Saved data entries
::::

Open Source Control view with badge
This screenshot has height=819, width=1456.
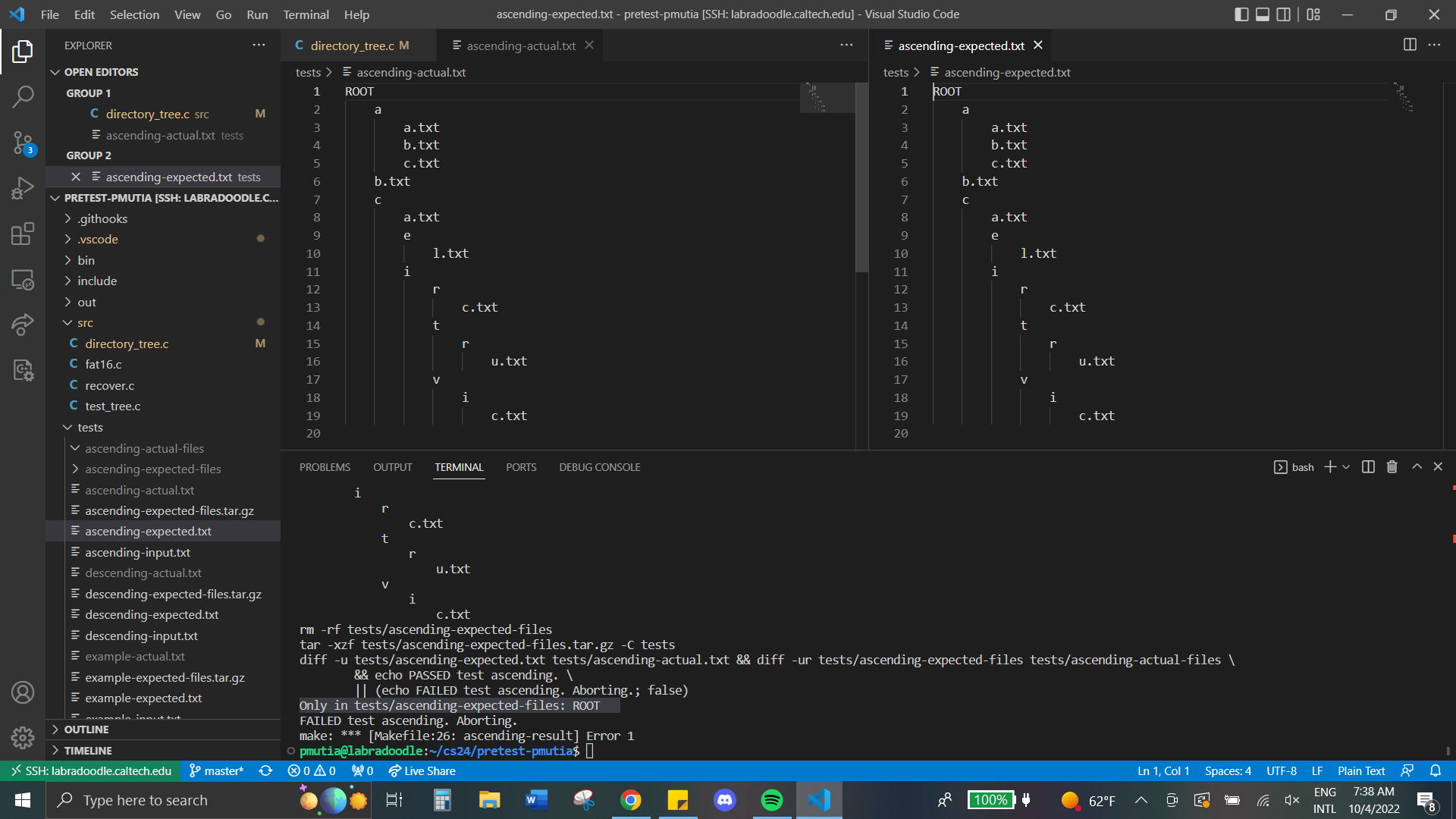point(23,142)
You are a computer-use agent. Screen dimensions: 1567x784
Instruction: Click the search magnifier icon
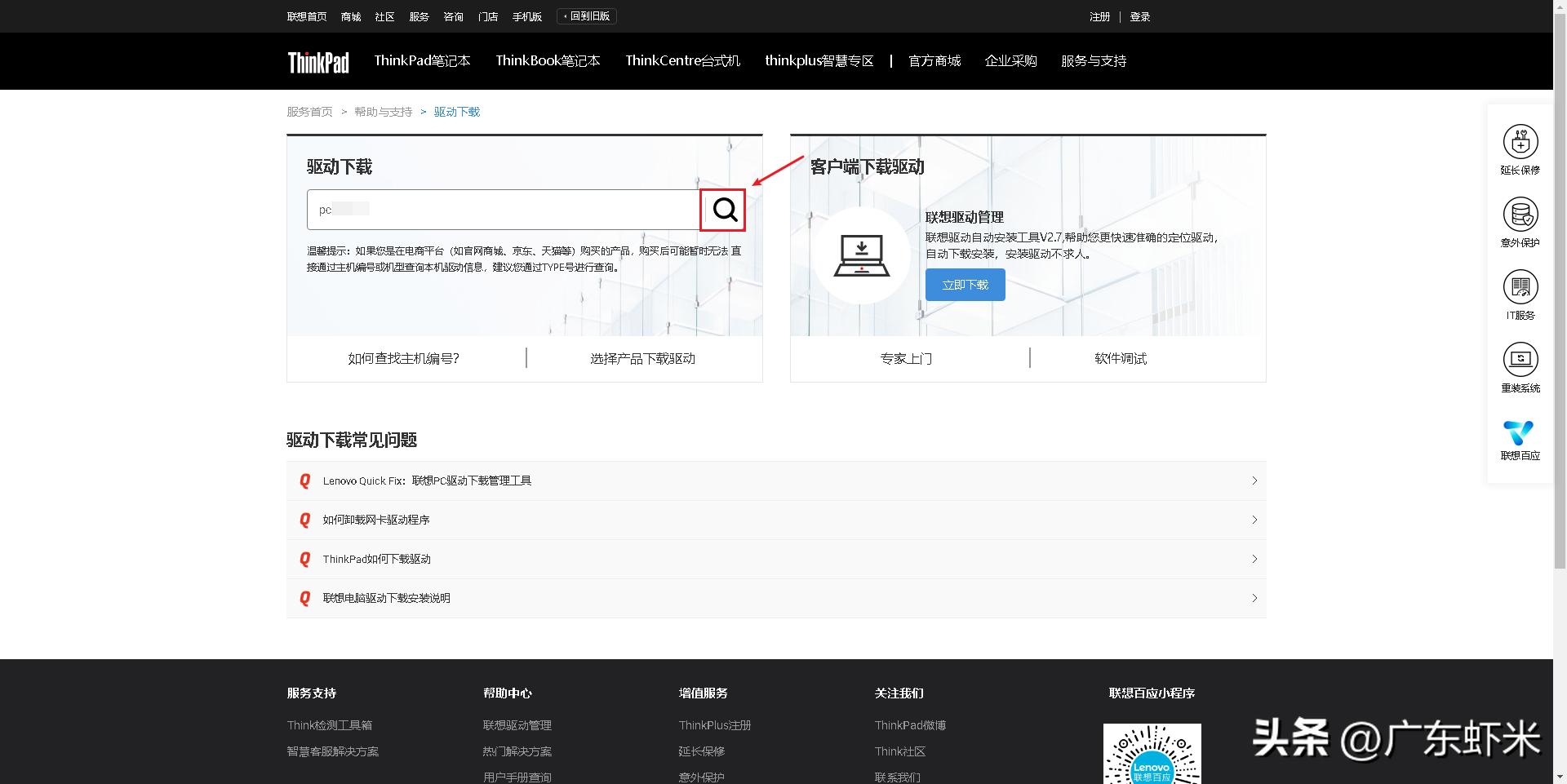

::::

WHAT TO DO
Set down the lines of the records above exactly, apart from the pictures.

TASK RESPONSE
Open Source Control view with badge
This screenshot has height=819, width=1456.
point(23,142)
You are a computer-use agent. Screen dimensions: 1567x784
Instruction: Click the search magnifier icon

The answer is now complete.